Encore une Église où le pouvoir tient tête ! Une Église avec deux poids deux mesures. À Jonquière, quelques paroissiens se réunissent et une décision dans le sens du pouvoir est prise. Plusieurs personnes absentes du processus voulaient bien qu'on revienne sur la décision: rien à faire ! Pas de moratoire, pas de discussion, la décision est prise : les paroissiens présents ont pris une décision de fermer une église et, ironie du sort, c'est celle que le pouvoir établi voulait fermer. Dans une autre communauté de la région, la population décide dans le sens du pouvoir et c'est aussi accepté.
À Roberval, pour une rare fois dans ces prises de décision, c’est tout le contraire… Au-delà de 500 paroissiens sont présents le 5 décembre et votent en très bonne majorité (63%) contre le pouvoir établi et sa décision. On veut fermer une église mais pas celle choisie par le pasteur et son équipe. On joue sur les critères de décision qui normalement sont les mêmes qu'ailleurs, mais qui sont vus autrement. La population présente prend donc une décision, mais un moratoire est quand même annoncé. Le temps que le pouvoir établisse sa stratégie pour en arriver à ses fins: fermer l'église de son choix et non de celui de la population.
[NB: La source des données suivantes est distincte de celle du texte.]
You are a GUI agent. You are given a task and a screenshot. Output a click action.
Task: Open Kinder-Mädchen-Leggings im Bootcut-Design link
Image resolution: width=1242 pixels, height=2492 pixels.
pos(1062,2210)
Pauvre Église! Aucune transparence. Peu importe les personnes, on les tassera et un jour ça passera ! Ça fait une dizaine d'années et peut-être plus que le pasteur critique une des églises et voilà que c'est elle qui ferme, car pour lui, le pasteur, c'est celle-là qu'il faut fermer, pas une autre ! Nous sommes en face de deux types d'église: une soi-disant patrimoniale (St-Jean-de-Brébeuf) et l'autre (Notre-Dame) construite selon la liturgie du 2è concile du Vatican. Pourquoi délaisser une église qui nous rassemble selon la nouvelle vision du concile? On continuera donc d'opposer le patrimoine et la modernité? On se croirait au début du 20è siècle où il fallait lutter contre les idées modernistes. Où sont les liturgistes modernes qui sauront reconnaître dans l'église Notre-Dame (1200 places), bâtie en 1967, l'élan de Vatican II?
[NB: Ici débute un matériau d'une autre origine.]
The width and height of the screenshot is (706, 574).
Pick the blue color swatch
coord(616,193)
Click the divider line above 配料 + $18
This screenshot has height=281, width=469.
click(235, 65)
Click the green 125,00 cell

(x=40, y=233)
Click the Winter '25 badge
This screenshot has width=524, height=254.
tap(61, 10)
Non, il n'est pas facile de prendre des décisions qui touchent l'émotivité. Mais si l'Église continue de ne pas reconnaître les choix des communautés, ce sera la division et non la communion dont parlait le concile. Certains pasteurs d'aujourd'hui sont-ils encore des manipulateurs où s'ils font simplement semblant de laisser la population décidée et agissent autrement?